Böyle bir kitap, eğer bana kalsaydı, asla yayınlanmazdı. Türkiye’nin gerçekten zengin bir fıkra kültürü vardı. Bana da okuyucularımdan, değişik yollarla çok sayıda fıkra geliyor ve ben de bunu bütün okurlarımla her gün paylaşıyordum. Aralarında gerçekten bize özgü, "yerli" fıkralar çoktu. Kıyamıyordum yitip gitmesine; keşke bir kitapta toplayabilseydim bunları.

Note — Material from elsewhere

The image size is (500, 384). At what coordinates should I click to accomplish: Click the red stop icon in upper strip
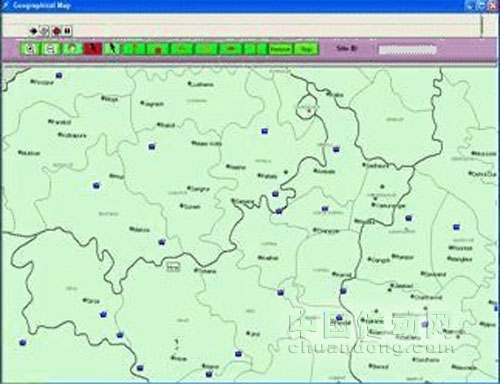coord(56,31)
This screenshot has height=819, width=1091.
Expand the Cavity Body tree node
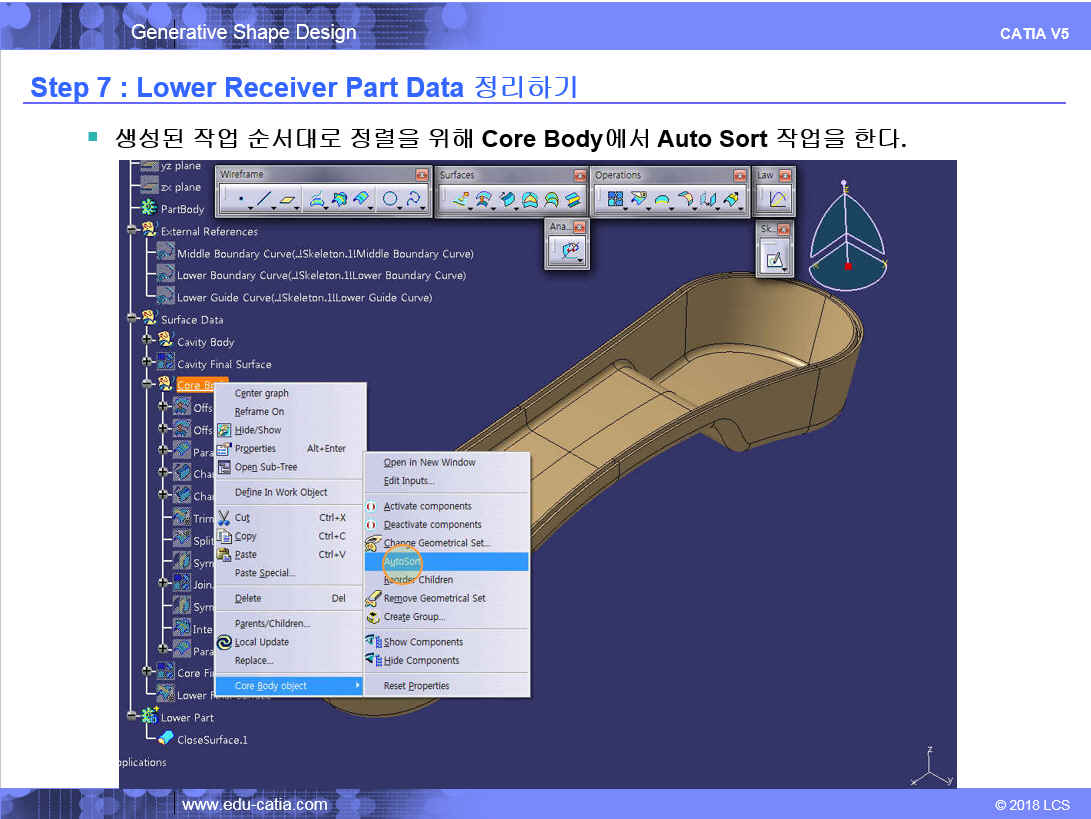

(önsözden alıntı) Şakir Süter
Yılların deneyimli gazetecisi bu fıkraları en sonunda bir araya getirdi. Ülkemizin sorunları üzerine her gün kafa yoran, köşesinde yazdığı yazılarla insanımızın aklındaki soru işaretlerine ışık tutan Şakir Süter, gülmeyi unutan halka hayatta gülmek denen bir kavramın da olabileceğini gösteriyor. Birbirinden farklı mizahi bakış açısını görebileceğimiz bu fıkralar, birbirinden farklı mizahi anlayışa sahip fıkracılar tarafından anlatıldı ona hemen hemen her gittiği yerde. Gazete sayfalarında yayınlandıkça daha da çoğalan bu fıkralar arasından öyle seçimler yapıldı ki Türkiye’nin mizah kültürü birleşti elinizdeki kitabın sayfalarında. Başka hiçbir kitapta bulamayacağınız çoğu özgün fıkra, birbirinden değerli birçok isim tarafından anlatılınca bir fıkra antolojimiz ve bilinmeyen fıkracılarımız çıktı ortaya. Siyasetçisinden bilim adamına, akademisyeninden sanatçısına birçok kişi güldü ve güldürdü herkesi anlattıkları bu fıkralarla.